JAKARTA – Kembang api menjadi sesuatu yang khas untuk digunakan sebagai simbol perayaan, seperti perayaan tahun baru. Lantas, bagaimana asal-usulnya?
Mengutip dari APA, banyak sejarawan percaya bahwa kembang api awalnya dikembangkan pada abad kedua SM di Liuyang kuno, Tiongkok.
Saat itu, kembang api masih alami dan berbentuk batang bambu yang dikenal sebagai "firecrackers" . Orang China percaya bahwa kembang api alami ini bisa mengusir roh jahat.
Ketika "firecrackers" dilemparkan ke dalam api, bambu itu akan meledak dengan keras. Ini dikarenakan terdapat kantong udara berongga yang terlalu panas di dalam bambu.
Kemudian selama periode 600-900 M, sejarah mengatakan bahwa seorang alkemis Cina mencampur potasium nitrat, belerang, dan arang untuk menghasilkan bubuk mesiu pertama.
Bubuk ini dituangkan ke dalam batang bambu berlubang dan membentuk kembang api buatan manusia pertama.
Sekarang, kembang api telah menjadi cara yang disukai banyak orang untuk menandai acara-acara khusus, seperti festival keagamaan, kemerdekaan, pernikahan, dan perayaan tahun baru.
Alasan Kenapa Kembang Api Digunakan saat Perayaan Tahun Baru
Banyak masyarakat di seluruh dunia yang merayakan tahun baru dengan menyalakan kembang api di 31 Desember malam menjelang 1 Januari. Ini sudah menjadi tradisi umum.
Tradisi umum lainnya saat perayaan tahun baru, seperti menyanyikan lagu untuk menyambut tahun baru Auld Lang Syne atau membuat resolusi tahun baru.
Di Amerika Serikat, bahkan ada tradisi tahun baru yang paling ikonik, yaitu menjatuhkan bola raksasa di Times Square New York City pada tengah malam.

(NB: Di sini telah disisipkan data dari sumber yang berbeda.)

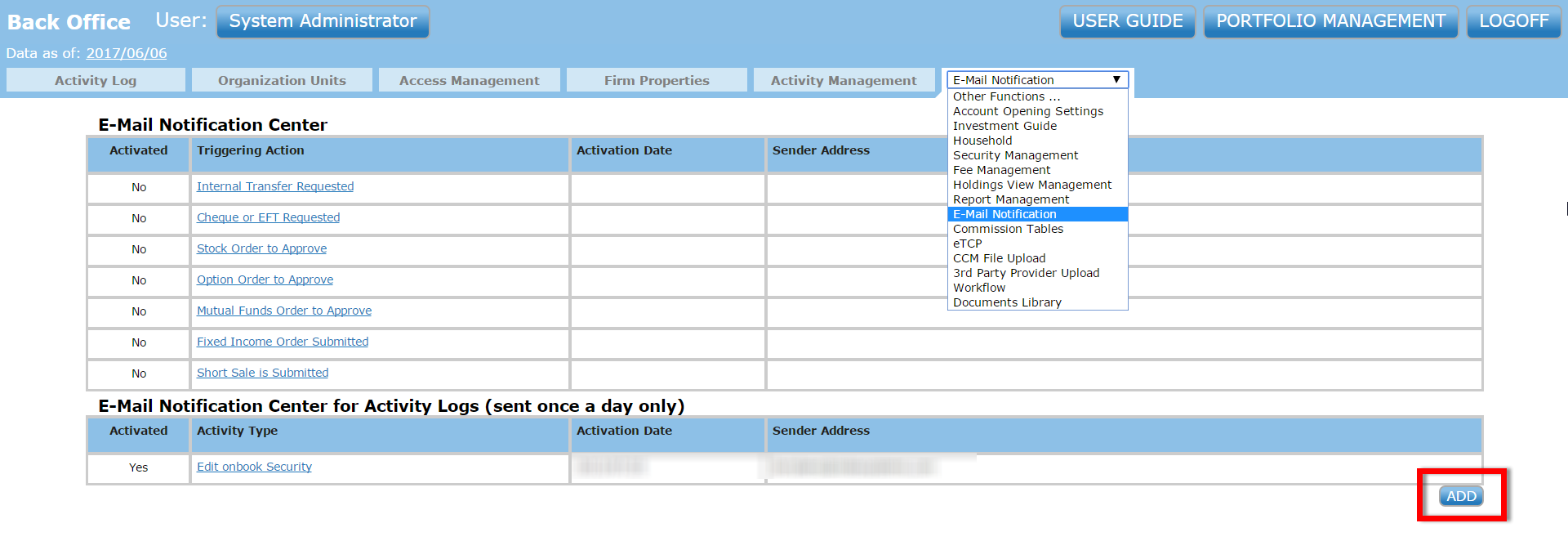The height and width of the screenshot is (559, 1568).
Task: Open the Organization Units tab
Action: pyautogui.click(x=282, y=80)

Jutaan orang di seluruh dunia menyaksikan acara tersebut. Acara itu pun berlangsung hampir setiap tahun sejak 1907.
Mengutip dari History, tradisi perayaan tahun baru paling awal berasal dari sekitar 4.000 tahun yang lalu di Babilonia kuno.
Bagi orang Babilonia, bulan baru pertama setelah vernal equinox, yaitu hari di akhir Maret dengan jumlah sinar matahari dan kegelapan yang sama itu menandakan dimulainya tahun baru.
Mereka menandai kesempatan itu dengan festival keagamaan besar-besaran yang disebut Akitu yang melibatkan ritual berbeda pada masing-masing 11 hari.